Release that Witch - Chapter 167
167 Victory atau Defea
Pertempuran itu terjadi di kaki tembok kota Wilayah Barat.
Selain Roland, yang menyaksikan duel tersebut adalah Iron Axe, Tigui, Brian, dan anggota Witch Cooperation Association.
Dan seekor merpati bertengger di menara pengintai.
Setiap orang harus memanjat tembok kota untuk menonton untuk menghindari peluru nyasar. Kedua peserta, Chief Knight Carter Lannis dan Extraordinary Ashes, akan melakukan duel satu lawan satu di area dekat tembok kota.
Alih-alih kostum ksatria yang biasa, Carter mengenakan setelan kulit ringan yang pas dengan sabuk sarung khusus di pinggangnya. Dia memiliki dua revolver di kedua sisi pinggangnya, dan belati pendek di belakangnya untuk keperluan darurat. Tetapi Roland tahu bahwa jika Carter harus menggunakan belati untuk melawan seorang Luar Biasa, dia mungkin akan menyerah.
Abu berada dalam pakaian biasanya, jubah hitam panjang menutupi seluruh tubuhnya. Dia menyisir rambut hitam panjangnya menjadi ekor kuda, tidak peduli dengan kelemahan yang dia buat untuk dirinya sendiri. Satu-satunya perbedaan adalah potongan kain yang dibungkus di pedang raksasanya terbuka. Tubuh pedang coklat tua itu kusam dan sedikit bersinar. Sesuai ekspektasi Roland, permukaannya bergelombang. Itu bukanlah senjata yang dibuat dengan baik. Karena kurangnya perawatan, karat mulai terbentuk di retakan pada pedang.
Keduanya berjalan ke medan duel. Carter berusaha mengatur posisinya hingga berada 15 meter dari Ashes. Dia memiliki peluang 80% untuk mendapatkan tembakan akurat dari jarak ini. Dia mengeluarkan dua revolver dan memeriksa peluru dan moncongnya.
Roland membuat Echo meniru dan memperbesar suaranya. “Aturannya sangat sederhana. Jangan melakukan pembunuhan kritis dan kamu diizinkan untuk menyerah! Selama kamu tidak mati, Nana dapat menyembuhkanmu segera. Ada masalah?” Ketika dia tidak mendengar ketidaksepakatan tentang peraturan setelah beberapa saat hening, dia berkata, “Saat jam berdering, mulailah!”

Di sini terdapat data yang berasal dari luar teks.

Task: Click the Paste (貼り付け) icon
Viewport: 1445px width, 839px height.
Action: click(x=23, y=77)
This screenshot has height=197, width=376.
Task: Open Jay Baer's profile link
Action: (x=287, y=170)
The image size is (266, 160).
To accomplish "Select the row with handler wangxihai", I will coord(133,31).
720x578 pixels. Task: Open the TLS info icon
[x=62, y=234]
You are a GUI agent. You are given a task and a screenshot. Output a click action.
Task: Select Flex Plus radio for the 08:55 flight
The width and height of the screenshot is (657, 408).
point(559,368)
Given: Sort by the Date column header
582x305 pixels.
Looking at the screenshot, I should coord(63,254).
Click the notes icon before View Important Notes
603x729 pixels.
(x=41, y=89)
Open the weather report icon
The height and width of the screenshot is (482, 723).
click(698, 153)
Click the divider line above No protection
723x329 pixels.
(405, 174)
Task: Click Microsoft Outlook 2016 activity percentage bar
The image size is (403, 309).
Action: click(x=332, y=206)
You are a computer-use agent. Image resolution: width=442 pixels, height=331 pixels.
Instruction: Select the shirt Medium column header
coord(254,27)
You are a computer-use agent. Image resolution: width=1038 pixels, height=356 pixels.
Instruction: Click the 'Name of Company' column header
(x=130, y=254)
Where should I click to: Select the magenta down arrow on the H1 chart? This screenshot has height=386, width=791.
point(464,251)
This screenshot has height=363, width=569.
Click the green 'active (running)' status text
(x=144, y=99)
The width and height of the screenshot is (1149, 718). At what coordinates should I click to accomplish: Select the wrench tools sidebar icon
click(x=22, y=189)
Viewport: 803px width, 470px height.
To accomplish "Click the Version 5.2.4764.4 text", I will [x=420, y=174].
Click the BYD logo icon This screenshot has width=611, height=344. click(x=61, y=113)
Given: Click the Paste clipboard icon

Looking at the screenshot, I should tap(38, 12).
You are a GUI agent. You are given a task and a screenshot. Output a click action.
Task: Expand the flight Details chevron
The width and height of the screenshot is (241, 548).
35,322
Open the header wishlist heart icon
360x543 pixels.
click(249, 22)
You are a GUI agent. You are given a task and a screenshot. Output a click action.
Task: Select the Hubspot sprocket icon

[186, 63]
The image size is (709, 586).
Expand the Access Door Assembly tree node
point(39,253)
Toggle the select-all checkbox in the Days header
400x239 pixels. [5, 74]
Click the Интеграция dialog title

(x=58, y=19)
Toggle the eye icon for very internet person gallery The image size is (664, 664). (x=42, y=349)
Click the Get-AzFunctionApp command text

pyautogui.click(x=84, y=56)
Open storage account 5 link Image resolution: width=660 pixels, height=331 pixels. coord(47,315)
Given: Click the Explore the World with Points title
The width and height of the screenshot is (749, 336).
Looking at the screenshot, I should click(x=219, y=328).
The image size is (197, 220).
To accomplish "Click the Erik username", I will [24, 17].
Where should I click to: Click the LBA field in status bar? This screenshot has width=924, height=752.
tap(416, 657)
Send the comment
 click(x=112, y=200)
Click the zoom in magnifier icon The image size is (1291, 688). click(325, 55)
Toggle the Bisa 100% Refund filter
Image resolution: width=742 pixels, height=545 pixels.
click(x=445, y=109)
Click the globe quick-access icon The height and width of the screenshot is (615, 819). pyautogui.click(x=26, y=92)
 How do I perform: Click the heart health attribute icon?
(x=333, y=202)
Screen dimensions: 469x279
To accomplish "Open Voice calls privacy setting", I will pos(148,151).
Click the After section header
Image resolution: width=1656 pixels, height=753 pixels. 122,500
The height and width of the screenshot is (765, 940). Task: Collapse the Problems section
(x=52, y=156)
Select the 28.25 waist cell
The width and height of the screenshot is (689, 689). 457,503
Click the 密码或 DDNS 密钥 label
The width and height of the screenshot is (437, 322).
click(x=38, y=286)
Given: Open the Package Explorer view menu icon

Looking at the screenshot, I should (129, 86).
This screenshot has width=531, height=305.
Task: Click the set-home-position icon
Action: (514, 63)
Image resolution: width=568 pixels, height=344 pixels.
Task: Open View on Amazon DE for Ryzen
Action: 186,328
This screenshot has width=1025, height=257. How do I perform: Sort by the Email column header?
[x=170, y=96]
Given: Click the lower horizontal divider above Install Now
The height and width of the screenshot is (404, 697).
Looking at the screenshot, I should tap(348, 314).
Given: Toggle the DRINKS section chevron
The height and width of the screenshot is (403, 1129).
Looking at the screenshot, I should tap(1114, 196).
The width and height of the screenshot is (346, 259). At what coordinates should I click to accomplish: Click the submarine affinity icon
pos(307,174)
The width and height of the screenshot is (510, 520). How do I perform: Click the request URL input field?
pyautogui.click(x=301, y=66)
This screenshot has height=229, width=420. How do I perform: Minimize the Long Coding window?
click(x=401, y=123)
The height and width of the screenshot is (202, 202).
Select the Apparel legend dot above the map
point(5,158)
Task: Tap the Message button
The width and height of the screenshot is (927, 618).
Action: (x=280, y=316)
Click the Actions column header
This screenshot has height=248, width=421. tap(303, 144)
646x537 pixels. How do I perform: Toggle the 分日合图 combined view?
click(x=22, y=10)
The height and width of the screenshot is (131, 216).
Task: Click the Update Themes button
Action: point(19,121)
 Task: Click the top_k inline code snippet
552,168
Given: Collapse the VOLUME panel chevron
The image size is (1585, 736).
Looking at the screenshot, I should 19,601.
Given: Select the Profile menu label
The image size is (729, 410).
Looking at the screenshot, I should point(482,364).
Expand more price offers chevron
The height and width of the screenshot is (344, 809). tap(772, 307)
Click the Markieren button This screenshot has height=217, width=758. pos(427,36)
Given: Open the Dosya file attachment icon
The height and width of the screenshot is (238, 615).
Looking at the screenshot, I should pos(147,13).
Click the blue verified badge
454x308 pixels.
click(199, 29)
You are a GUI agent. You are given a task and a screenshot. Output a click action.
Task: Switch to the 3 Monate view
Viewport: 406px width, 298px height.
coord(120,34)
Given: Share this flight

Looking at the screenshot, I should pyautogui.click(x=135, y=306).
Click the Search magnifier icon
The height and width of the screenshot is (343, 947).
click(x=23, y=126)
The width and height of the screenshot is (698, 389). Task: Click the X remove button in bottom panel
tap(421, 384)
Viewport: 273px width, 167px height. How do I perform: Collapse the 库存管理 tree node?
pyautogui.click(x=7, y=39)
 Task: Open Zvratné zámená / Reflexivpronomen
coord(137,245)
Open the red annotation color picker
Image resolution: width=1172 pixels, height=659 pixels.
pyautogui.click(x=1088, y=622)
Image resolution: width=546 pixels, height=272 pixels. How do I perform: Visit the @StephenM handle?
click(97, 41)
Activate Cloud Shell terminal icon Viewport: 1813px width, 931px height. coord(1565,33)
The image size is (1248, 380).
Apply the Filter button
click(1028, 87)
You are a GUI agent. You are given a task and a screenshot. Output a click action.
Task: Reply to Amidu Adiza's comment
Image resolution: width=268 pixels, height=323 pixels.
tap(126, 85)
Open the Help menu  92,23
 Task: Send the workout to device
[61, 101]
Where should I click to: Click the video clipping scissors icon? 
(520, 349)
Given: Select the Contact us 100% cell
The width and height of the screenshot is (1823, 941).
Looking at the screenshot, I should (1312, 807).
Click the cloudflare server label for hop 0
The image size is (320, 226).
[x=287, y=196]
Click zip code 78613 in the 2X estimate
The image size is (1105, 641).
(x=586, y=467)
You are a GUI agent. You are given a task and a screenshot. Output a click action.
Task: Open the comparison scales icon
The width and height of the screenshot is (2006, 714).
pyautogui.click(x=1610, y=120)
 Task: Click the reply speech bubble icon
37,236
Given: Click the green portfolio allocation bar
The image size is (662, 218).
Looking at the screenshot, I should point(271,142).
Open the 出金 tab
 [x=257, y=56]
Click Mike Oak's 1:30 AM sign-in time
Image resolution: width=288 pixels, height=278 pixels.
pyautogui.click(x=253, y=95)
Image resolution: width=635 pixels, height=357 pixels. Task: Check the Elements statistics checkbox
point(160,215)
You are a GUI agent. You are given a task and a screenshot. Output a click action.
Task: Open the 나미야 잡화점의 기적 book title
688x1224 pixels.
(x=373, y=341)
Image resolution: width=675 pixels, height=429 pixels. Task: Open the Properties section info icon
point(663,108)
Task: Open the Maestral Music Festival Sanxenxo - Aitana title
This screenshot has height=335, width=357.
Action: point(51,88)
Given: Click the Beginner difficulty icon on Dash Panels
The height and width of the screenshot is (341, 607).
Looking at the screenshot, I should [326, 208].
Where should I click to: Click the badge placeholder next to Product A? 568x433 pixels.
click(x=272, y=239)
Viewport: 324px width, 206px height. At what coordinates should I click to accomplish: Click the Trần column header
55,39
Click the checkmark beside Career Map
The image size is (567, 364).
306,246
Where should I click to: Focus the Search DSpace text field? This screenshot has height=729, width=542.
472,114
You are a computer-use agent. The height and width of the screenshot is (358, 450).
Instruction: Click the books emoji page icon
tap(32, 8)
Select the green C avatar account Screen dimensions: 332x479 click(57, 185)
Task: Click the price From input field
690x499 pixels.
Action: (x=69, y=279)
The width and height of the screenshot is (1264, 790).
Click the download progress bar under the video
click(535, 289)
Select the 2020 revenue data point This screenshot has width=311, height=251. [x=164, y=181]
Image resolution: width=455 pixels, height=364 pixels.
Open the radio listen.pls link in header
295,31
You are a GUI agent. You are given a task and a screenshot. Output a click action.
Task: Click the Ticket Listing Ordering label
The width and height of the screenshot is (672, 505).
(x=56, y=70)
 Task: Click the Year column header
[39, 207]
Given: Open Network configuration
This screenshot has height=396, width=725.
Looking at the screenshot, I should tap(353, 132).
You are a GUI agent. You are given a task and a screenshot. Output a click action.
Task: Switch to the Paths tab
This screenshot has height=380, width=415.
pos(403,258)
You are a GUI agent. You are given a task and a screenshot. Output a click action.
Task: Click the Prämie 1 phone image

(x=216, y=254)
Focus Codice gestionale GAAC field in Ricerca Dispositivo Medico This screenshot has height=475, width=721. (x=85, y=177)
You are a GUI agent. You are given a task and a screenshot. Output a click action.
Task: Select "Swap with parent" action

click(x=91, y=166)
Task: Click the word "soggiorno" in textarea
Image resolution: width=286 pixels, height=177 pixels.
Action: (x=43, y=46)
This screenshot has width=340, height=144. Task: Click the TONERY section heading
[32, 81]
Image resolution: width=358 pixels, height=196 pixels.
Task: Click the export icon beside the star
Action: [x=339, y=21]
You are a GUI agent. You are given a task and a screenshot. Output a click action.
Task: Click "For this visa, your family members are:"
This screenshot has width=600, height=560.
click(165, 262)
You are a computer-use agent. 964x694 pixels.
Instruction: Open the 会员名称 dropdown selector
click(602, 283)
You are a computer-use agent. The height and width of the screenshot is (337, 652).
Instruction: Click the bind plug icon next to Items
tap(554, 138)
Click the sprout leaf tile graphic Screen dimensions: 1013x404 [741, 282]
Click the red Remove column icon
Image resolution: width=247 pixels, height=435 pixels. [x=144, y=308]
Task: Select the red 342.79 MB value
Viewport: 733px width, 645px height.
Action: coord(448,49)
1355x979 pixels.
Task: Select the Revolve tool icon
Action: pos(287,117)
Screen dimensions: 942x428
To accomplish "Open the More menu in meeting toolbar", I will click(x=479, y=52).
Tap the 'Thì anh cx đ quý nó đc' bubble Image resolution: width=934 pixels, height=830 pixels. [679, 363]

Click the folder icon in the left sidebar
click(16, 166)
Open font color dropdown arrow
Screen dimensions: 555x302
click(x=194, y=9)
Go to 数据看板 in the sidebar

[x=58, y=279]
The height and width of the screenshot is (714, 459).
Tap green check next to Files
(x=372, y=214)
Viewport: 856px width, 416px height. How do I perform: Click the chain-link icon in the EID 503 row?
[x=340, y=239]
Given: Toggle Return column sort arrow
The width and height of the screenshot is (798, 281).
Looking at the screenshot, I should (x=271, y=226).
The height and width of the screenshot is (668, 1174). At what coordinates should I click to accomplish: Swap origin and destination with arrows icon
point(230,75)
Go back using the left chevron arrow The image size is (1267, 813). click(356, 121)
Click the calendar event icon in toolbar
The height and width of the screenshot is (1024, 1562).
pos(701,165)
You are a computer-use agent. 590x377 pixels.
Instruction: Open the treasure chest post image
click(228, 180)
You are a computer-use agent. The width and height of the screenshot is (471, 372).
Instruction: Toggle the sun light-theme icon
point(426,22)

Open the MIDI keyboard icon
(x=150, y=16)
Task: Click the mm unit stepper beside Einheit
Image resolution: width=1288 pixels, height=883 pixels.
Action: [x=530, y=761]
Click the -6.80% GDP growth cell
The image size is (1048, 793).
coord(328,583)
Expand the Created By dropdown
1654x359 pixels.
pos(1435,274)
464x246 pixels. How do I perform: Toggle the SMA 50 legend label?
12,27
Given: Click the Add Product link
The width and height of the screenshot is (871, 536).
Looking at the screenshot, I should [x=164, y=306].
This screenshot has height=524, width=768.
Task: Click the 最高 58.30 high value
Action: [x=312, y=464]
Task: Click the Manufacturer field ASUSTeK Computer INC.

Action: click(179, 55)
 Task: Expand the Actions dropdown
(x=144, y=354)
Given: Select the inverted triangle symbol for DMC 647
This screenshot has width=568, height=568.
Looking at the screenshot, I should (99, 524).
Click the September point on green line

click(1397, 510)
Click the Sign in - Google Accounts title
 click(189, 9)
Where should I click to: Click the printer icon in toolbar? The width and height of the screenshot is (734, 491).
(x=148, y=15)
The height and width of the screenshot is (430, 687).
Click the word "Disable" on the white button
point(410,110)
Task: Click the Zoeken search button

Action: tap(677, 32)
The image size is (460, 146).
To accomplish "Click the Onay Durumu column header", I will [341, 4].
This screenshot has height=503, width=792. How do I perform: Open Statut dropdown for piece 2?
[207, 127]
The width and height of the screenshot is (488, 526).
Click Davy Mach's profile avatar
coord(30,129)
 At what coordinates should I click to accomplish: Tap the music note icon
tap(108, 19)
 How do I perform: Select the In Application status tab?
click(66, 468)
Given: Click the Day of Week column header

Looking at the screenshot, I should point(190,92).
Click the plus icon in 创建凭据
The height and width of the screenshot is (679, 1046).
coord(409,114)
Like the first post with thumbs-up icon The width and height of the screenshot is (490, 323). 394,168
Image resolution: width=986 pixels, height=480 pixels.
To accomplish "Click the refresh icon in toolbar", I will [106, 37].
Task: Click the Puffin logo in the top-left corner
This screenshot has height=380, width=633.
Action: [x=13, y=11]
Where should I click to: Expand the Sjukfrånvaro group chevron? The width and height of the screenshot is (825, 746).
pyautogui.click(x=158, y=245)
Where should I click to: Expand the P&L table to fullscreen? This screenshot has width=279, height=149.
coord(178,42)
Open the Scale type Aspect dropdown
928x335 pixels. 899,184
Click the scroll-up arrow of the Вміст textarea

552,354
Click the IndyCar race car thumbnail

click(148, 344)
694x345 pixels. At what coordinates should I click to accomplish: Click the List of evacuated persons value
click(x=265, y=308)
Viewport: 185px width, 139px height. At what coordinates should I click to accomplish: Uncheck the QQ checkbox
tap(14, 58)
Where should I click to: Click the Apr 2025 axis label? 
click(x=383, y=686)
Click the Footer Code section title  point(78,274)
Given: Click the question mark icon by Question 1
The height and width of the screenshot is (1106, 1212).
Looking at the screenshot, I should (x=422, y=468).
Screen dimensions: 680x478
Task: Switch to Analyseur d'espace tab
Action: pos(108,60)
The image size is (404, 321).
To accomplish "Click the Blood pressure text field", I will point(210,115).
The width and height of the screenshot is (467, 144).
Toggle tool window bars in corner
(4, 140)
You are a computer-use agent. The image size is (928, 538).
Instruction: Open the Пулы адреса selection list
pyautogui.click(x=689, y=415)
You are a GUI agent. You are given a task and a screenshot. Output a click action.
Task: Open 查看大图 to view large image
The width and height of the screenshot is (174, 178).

Ashes mengamati lawannya. Sebagai seorang yang Luar Biasa, dia bertarung dengan mendengarkan nalurinya. Dia telah mempelajari keterampilan tempur dari master ilmu pedang di istana setelah dia berada di bawah asuhan Tilly. Namun, dia merasa keterampilan itu dangkal baginya. Lawannya adalah kepala ksatria Pangeran Roland, tetapi dia tidak membawa pedang atau tombak, atau bahkan memakai baju besi. Senjata di tangannya juga terlihat aneh. Berdasarkan bentuknya, mereka tidak bisa menjadi senjata pertempuran jarak dekat seperti belati. Satu-satunya kemungkinan adalah senjata serang jarak jauh, sesuatu seperti panah otomatis.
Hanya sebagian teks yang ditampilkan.